Documents
tutorial
tutorial
Type
External
Status
Published
Created
Mar 3, 2026
Updated
Mar 3, 2026
Source
View

This tutorial introduces you to dltHub Project and the essential cli commands needed to create and manage it. You will learn how to:

  • initialize a new dltHub Project
  • navigate the dlt.yml file
  • add sources, destinations, and pipelines
  • run pipelines using cli commands
  • inspect datasets
  • work with dltHub Profiles for enabling different configurations

Prerequisites#

To follow this tutorial, make sure:

Creating a new dltHub Project#

Start by creating a new folder for your project. Then, navigate to the folder in your terminal.

mkdir tutorial && cd tutorial

Run the following command to initialize a new dltHub Project:

# Initialize a dltHub Project named "tutorial", the name is derived from the folder name
dlt project init arrow duckdb

This command generates a project named tutorial with:

  • one pipeline
  • one Arrow source defined in sources/arrow.py
  • one DuckDB destination
  • one dataset on the DuckDB destination

The generated folder structure#

After running the command, the following folder structure is created:

.
├── .dlt/ # your dlt settings including profile settings
│ ├── dev.secrets.toml
│ └── secrets.toml
├── _data/ # local storage for your project, excluded from git
├── sources/ # your sources, contains the code for the arrow source
│ └── arrow.py
├── .gitignore
├── requirements.txt
└── dlt.yml # the main project manifest

Understanding dlt.yml#

The dlt.yml file is the central configuration for your dltHub Project. It defines the pipelines, sources, and destinations. In the generated project, the file looks like this:

profiles:
  # profiles allow you to configure different settings for different environments
  dev: {}

# your sources are the data sources you want to load from
sources:
  arrow:
    type: sources.arrow.source

# your destinations are the databases where your data will be saved
destinations:
  duckdb:
    type: duckdb

# your datasets are the datasets on your destinations where your data will go
datasets: {}

# your pipelines orchestrate data loading actions
pipelines:
  my_pipeline:
    source: arrow
    destination: duckdb
    dataset_name: my_pipeline_dataset

Some details about the project structure above:

  • The runtime section is analogous to the config.toml [runtime] section and could also be omitted in this case.
  • The profiles section is not doing much in this case. There are two implicit profiles: dev and tests that are present in any project; we will learn about profiles in more detail later.
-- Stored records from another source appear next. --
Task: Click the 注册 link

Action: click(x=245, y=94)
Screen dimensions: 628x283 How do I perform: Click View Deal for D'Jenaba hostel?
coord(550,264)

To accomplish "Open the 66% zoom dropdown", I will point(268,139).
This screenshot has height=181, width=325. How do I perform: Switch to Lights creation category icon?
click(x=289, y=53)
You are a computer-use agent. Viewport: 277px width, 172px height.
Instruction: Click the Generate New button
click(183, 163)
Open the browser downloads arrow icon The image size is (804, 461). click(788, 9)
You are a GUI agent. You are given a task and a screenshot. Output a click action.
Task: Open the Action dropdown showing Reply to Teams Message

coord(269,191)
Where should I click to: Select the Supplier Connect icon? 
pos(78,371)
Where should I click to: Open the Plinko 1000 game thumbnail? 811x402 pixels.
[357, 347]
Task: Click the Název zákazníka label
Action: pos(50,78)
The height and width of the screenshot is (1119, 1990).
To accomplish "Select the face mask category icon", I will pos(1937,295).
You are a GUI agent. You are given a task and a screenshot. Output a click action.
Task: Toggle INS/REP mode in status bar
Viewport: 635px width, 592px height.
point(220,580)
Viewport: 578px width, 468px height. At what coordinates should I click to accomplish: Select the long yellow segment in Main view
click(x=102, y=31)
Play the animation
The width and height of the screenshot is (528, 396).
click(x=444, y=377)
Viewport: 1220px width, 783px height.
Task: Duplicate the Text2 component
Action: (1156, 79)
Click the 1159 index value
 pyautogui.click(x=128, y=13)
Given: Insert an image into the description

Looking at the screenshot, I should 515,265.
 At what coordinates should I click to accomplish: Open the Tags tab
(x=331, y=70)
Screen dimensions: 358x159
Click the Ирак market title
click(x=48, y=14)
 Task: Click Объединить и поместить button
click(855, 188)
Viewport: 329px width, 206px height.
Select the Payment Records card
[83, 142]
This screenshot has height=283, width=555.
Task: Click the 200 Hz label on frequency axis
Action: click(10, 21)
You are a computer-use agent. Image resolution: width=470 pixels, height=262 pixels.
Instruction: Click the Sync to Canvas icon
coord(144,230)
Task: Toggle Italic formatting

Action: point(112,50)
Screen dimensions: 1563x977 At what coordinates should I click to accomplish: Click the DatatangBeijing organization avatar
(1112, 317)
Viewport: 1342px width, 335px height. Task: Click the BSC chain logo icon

You can reference environment variables in the dlt.yml file using the {env.ENV_VARIABLE_NAME} syntax. Additionally, dlt+ provides several predefined project variables that are automatically substituted during loading.

Running the pipeline#

Once the project is initialized, you can run the pipeline using:

dlt pipeline my_pipeline run

This command:

  • Locates the pipeline named my_pipeline in dlt.yml.
  • Executes it, populating the duckdb destination that is defined to be stored in _data/dev/local/duckdb.duckdb.

Inspecting the results#

Use the dlt dataset command to interact with the dataset stored in the DuckDB destination. For example:

Counting the loaded rows#

To count rows in the dataset, run:

dlt dataset my_pipeline_dataset row-counts

This will show the number of rows in the items table as specified by the arrow source. Additionally, the internal dlt tables are shown.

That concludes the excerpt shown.